Published December 15, 2025 | Version v1
Dataset Open

Integration of dilated cardiomyopathy genomics with transcriptomics from the human heart implicates regulatory molecular mechanisms

Description

TensorQTL Results for TOPCHeF

This repository contains the complete set of quantitative trait locus (QTL) summary statistics generated using TensorQTL. The dataset includes cis- and trans- eQTL and sQTL analyses, permutation-based significance results, and fine-mapping results using SuSiE.

All large result directories are provided as compressed tar.gz archives.

Directory and File Overview

cis-eQTL Results

cis_eQTL_nominal.tar.gz
Nominal cis-eQTL association results testing genetic variants within a predefined cis-window around each gene.

Typical contents (per-chromosome files):

  • Variant–gene pairs

  • Effect size (beta)

  • Standard error

  • Nominal p-value

These results are intended for downstream filtering, visualization, and coloc analyses.

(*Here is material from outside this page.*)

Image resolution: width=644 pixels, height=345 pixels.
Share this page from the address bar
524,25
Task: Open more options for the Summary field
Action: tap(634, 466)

cis_eQTL_permutation.tar.gz
Permutation-based cis-eQTL results used to estimate gene-level empirical p-values and false discovery rates (FDR).

Typical contents:

  • Gene-level permutation p-values

  • Empirical significance estimates

These files are typically used to identify significantly regulated genes (eGenes).

cis_eQTL_SuSiE.tar.gz
Fine-mapping results for significant cis-eQTLs using SuSiE (Sum of Single Effects).

Typical contents:

  • Credible sets

  • Posterior inclusion probabilities (PIPs)

  • Lead variants per credible set

cis-sQTL Results

cis_sQTL_nominal.tar.gz
Nominal cis-sQTL association results testing genetic variants for associations with splicing phenotypes.

Typical contents:

  • Variant–splicing event pairs

  • Effect size (beta)

  • Standard error

  • Nominal p-value

cis_sQTL_permutation.tar.gz
Permutation-based cis-sQTL results providing event-level empirical p-values and FDR estimates.

Used to identify significantly regulated splicing events (sQTLs).

cis_sQTL_SuSiE.tar.gz
Fine-mapping results for significant cis-sQTLs generated using SuSiE.

Includes credible sets and posterior probabilities for putatively causal variants.

trans-QTL Results

trans_eQTL.tar.gz
Genome-wide trans-eQTL association results testing variants and genes located on different chromosomes or beyond the cis-window..

trans_sQTL.tar.gz
Genome-wide trans-sQTL association results for splicing phenotypes.

File Formats

  • All result files are parquet files (.parquet).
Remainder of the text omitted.